## WHAT THE EXERCISE ASKS
Omit the images, then output each of the records below exactly.

## AVAILABLE RECORDS
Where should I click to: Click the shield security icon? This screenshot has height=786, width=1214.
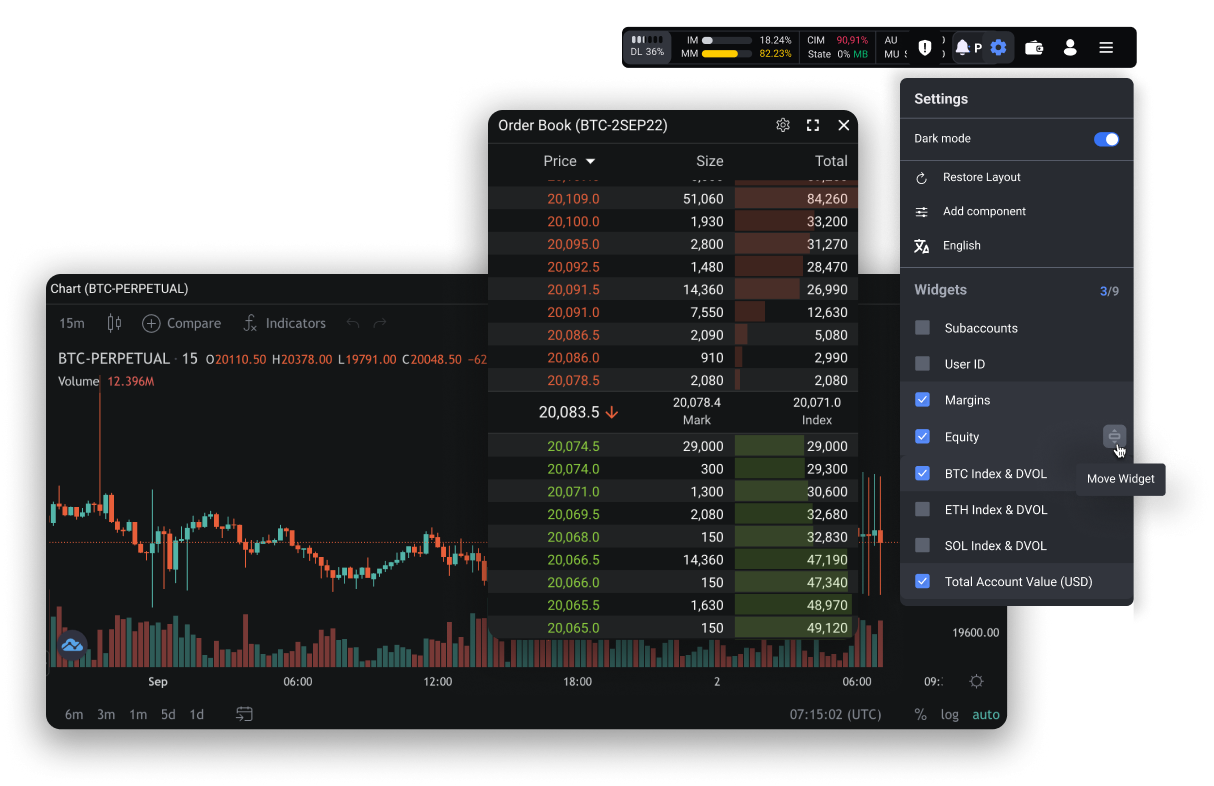[x=925, y=47]
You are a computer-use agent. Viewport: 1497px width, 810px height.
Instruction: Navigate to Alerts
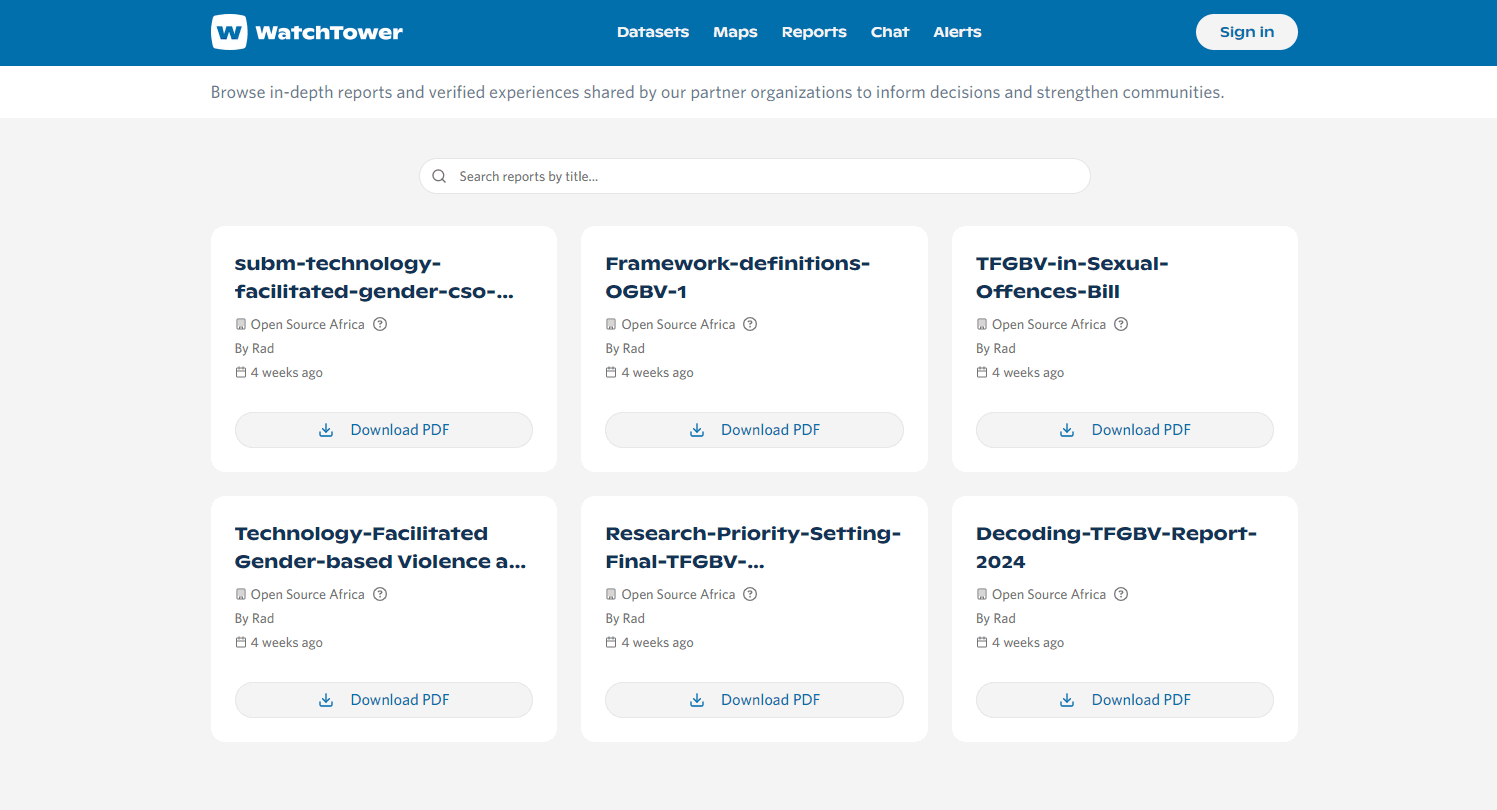[957, 32]
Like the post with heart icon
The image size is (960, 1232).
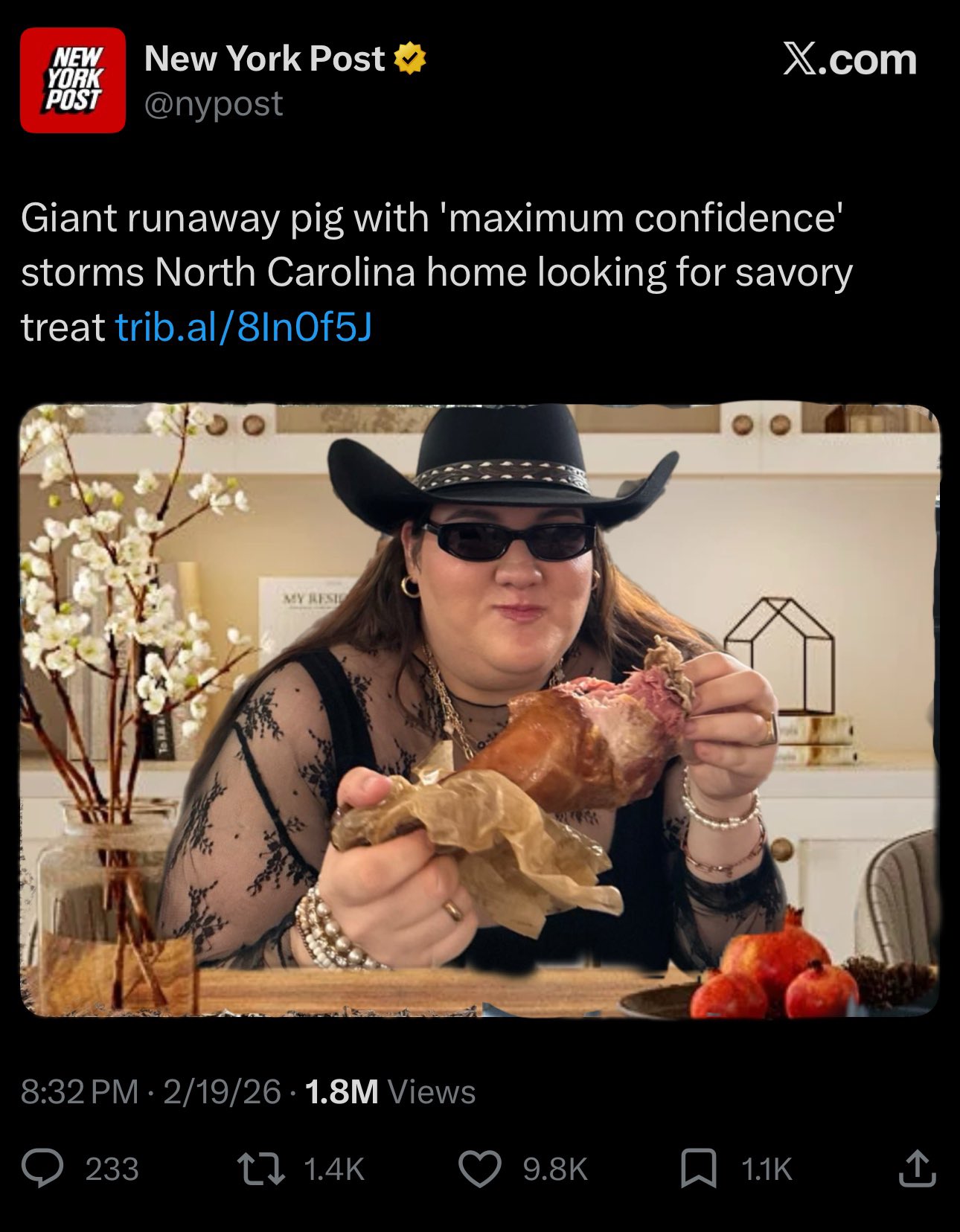(x=479, y=1169)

## SOLUTION TO THIS EXERCISE
Where should I click to: Click the shield security icon? This screenshot has height=786, width=1214.
[x=925, y=47]
You are a computer-use agent. Viewport: 1497px width, 810px height.
Instruction: Navigate to Alerts
[957, 32]
Like the post with heart icon
The image size is (960, 1232).
(x=479, y=1169)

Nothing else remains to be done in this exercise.